-- SELECTION --
Start

After running a series of analysis including variables at both the school and country level, as well as bearing in mind the previous non-remarkable results for two-level analysis, we decided to allow the inclusion of the natural variability for the school level. As well, due to the model complexity we omit the inclusion of predictors at level 2 (Table 9). The data is then presented in a holistic visualization, which includes the variability or the impact of the student characteristics, school's effects, and country properties. We found that, even after controlling for different conditions, gender uniform DIF is still present. However, the association between gender and item responses changes to favouring girls when the variable human development index is included at the country level (Table 9 and 10, column 2). Considering the negative relationship between gender DIF and GII, this result implies that a medium size probability of gender DIF is associated with lower inequality. Taking into consideration the relationship between gender and items response controlled by HDI, girls are four times more likely to give a correct answer than boys. That relationship suggests that with higher levels in HDI, it is more likely to favour girls than boys in most of the nations participating in TERCE.

Discussion

It is important to keep in mind that, although some psychometric theorists certainly recognize and acknowledge that contextual effects are worthy of consideration, conventional validation practices and theorizing do not pay much attention to contextual effects as part of validation. That is, although conventional validation practice would not disagree with the generic role of context in assessment, it does not pay much attention to it. Conventional validation practices place the contextual effects in the background while individual differences between test takers are in the foreground (Zumbo & Forer, 2011). This is particularly important given the well-known large education inequality in Latin America that are related to contextual factors (UNESCO-OREALC, 2016a).

End

-- WRITTEN TASKS --
(a) In the passage on gender differential item functioning, how much more likely are girls than boys to give a correct answer when the relationship is controlled by HDI?
(b) Extend the passage on gender differential item functioning, starting right after its final sentence.

-- INFORMATION SHOWN --
Start

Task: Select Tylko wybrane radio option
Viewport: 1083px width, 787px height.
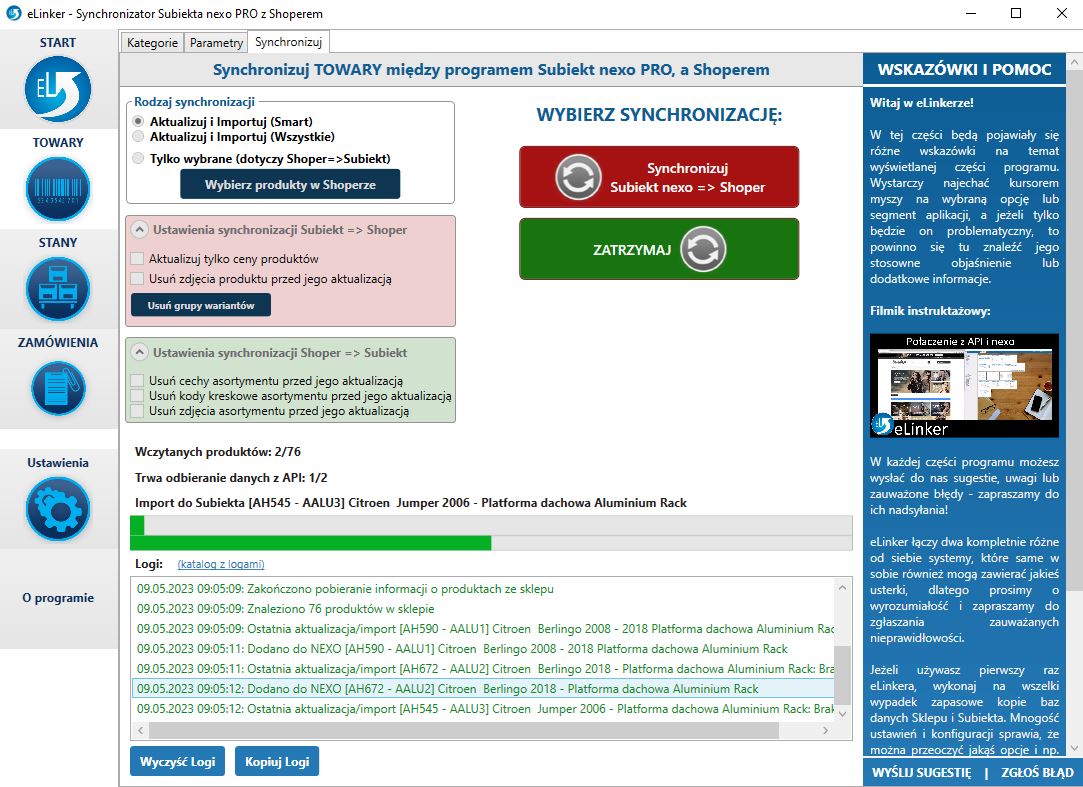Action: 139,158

End
Start

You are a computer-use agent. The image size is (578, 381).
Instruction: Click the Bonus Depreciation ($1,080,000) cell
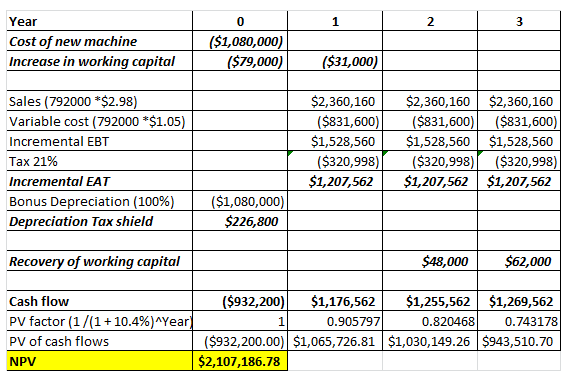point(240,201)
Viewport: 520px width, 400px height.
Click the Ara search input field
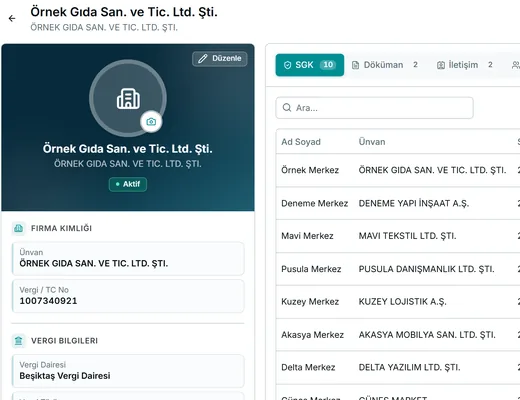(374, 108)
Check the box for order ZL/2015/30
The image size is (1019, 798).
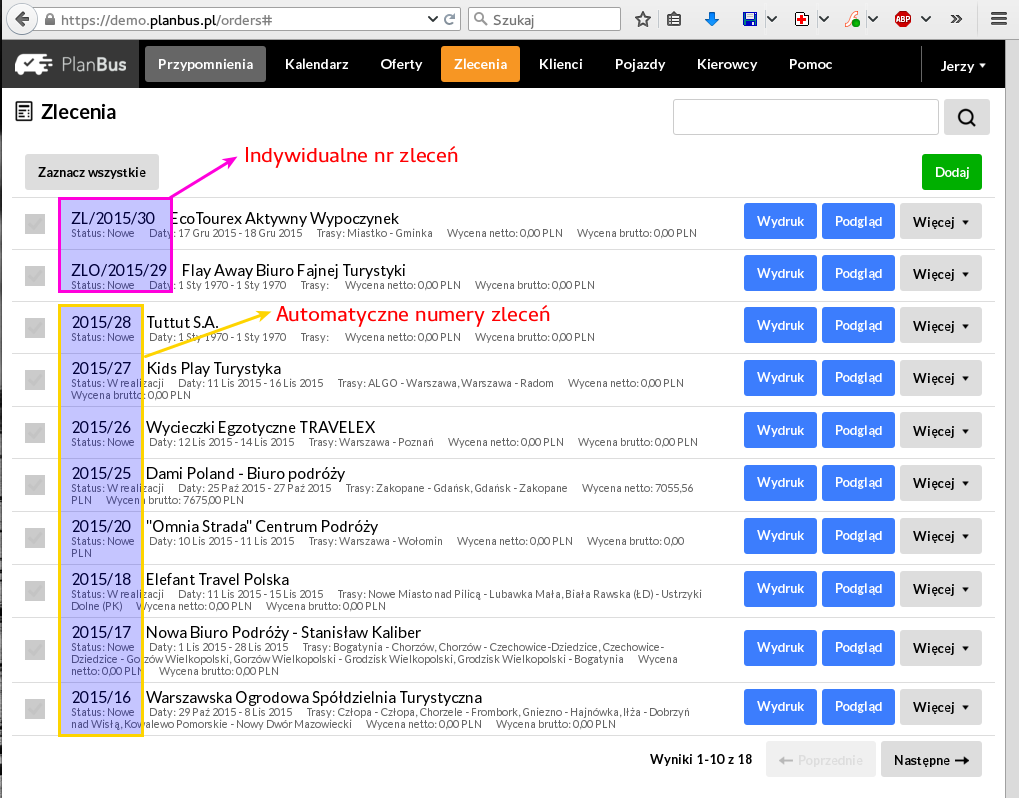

End
Start

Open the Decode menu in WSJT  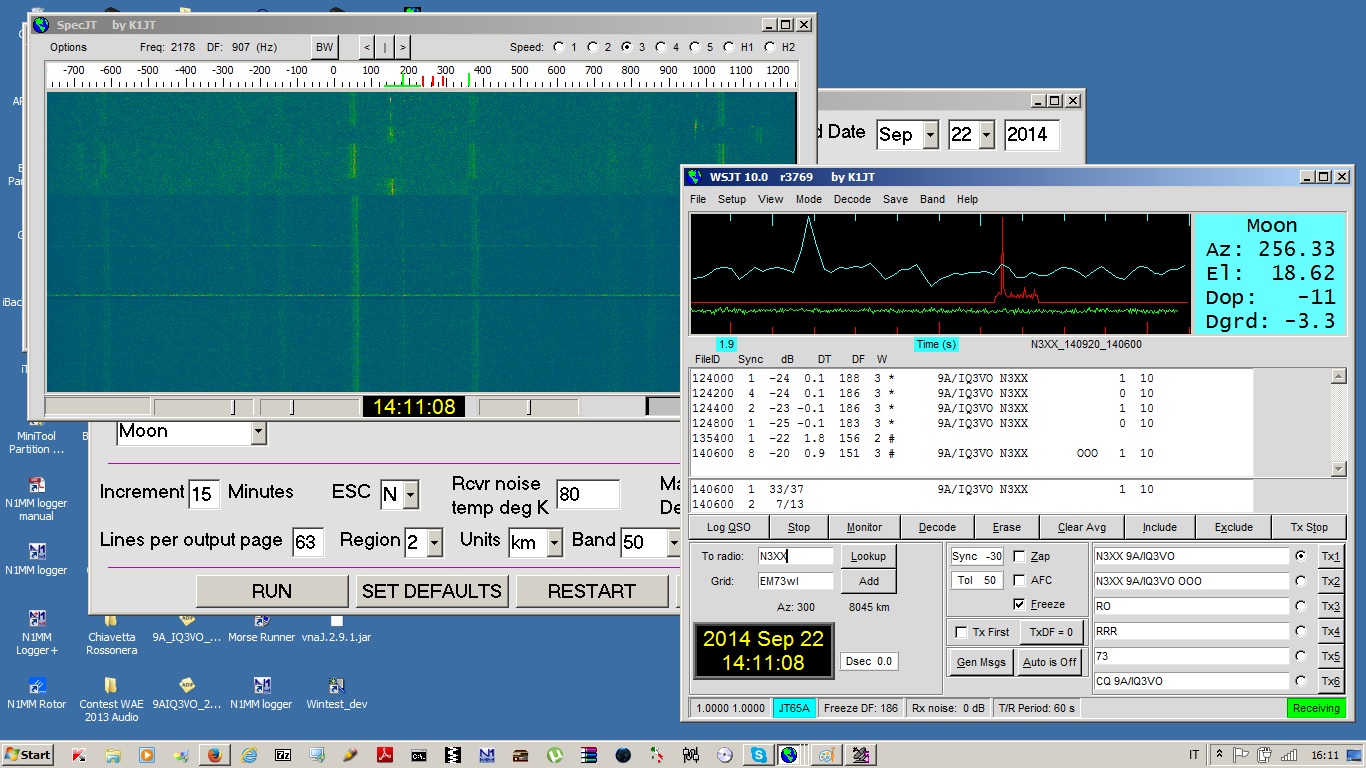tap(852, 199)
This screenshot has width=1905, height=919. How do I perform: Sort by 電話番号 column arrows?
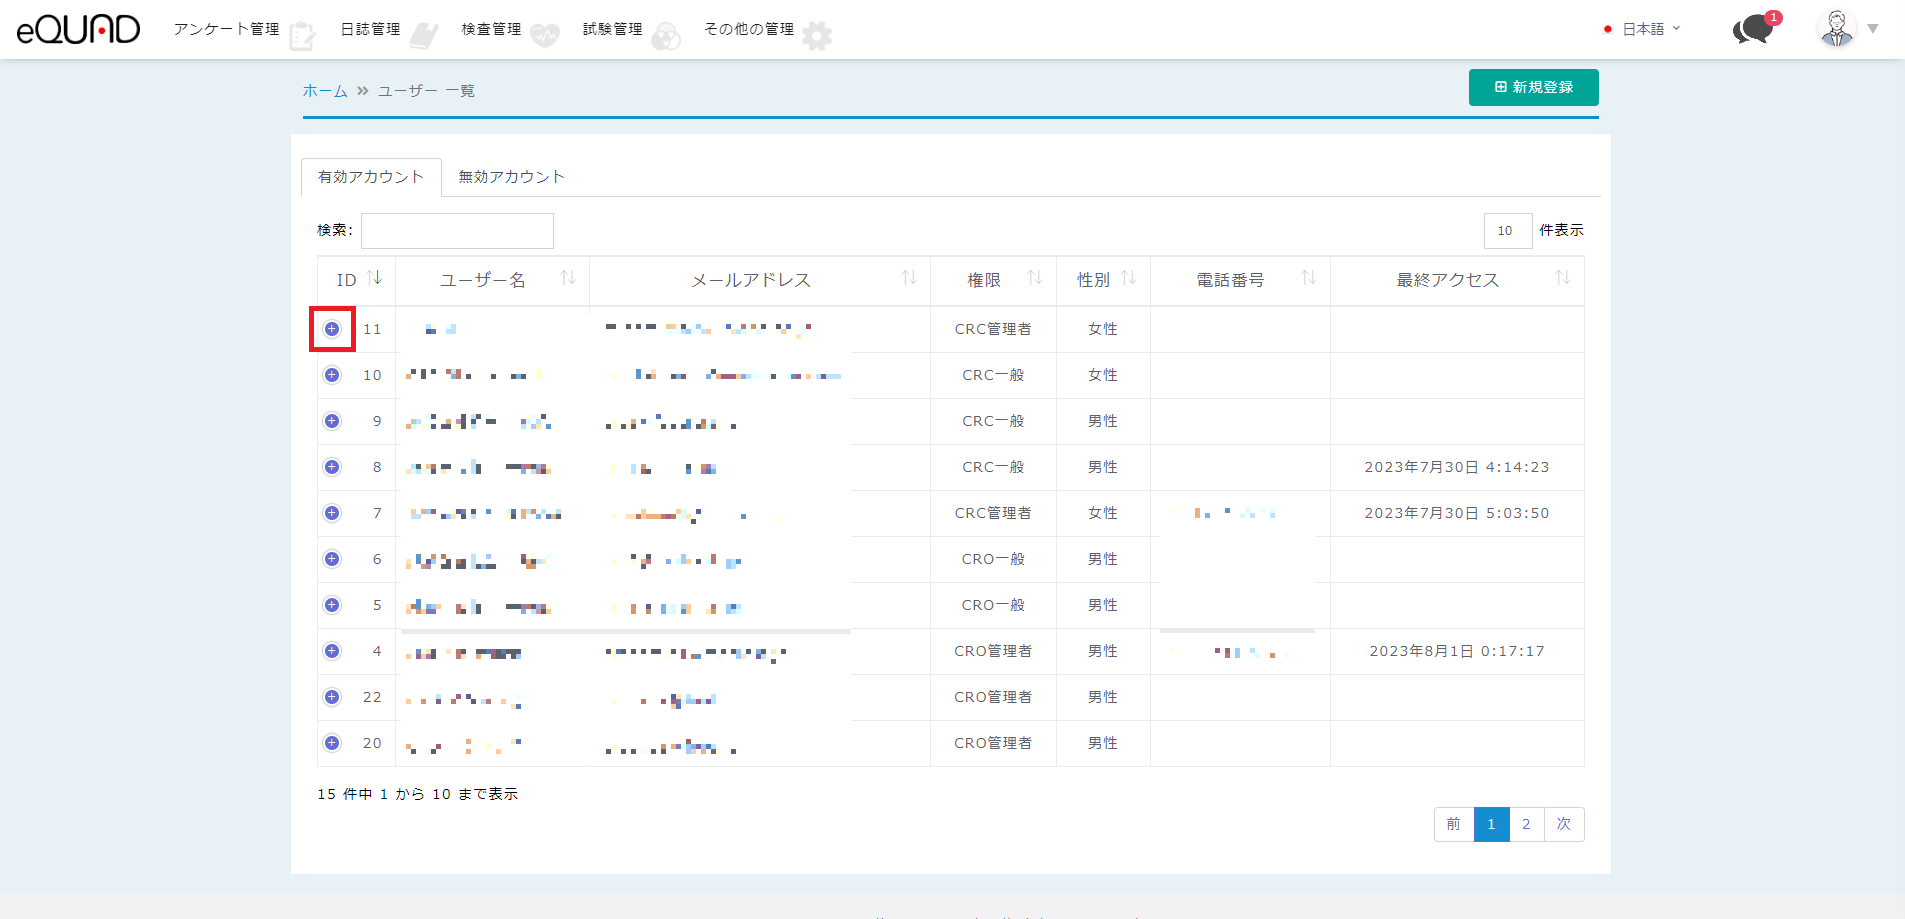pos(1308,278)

End

-- OUTPUTS FOR THE TASKS --
(a) Girls are four times more likely than boys to give a correct answer.

(b)
This research has aimed to provide a holistic explanation about why DIF was occurring and how that situational factors can bias the results obtained in educational assessments in Latin America contexts. The validity of the inferences one makes from test scores is bounded by place, time, and use of the score resulting from a measurement operation (Zumbo, 2007a). In our case, DIF was explained by various factors from an ecological view, including the information about the schools and countries characteristics. Even though TERCE states that they performed a gender DIF analysis, the technical report indicates that no item has shown to be a significant gender DIF. The results obtained for TERCE are not available for methodological analysis. Additionally, the technical report states that gender DIF is not a criterion for item elimination (UNESCO-OREALC, 2016b, p. 252). However, the absence of significant gender DIF results can be explained not only by the technique used (in this case, Mantel-Haenszel analysis) but also due to the omission of the information from the nested structure of the data.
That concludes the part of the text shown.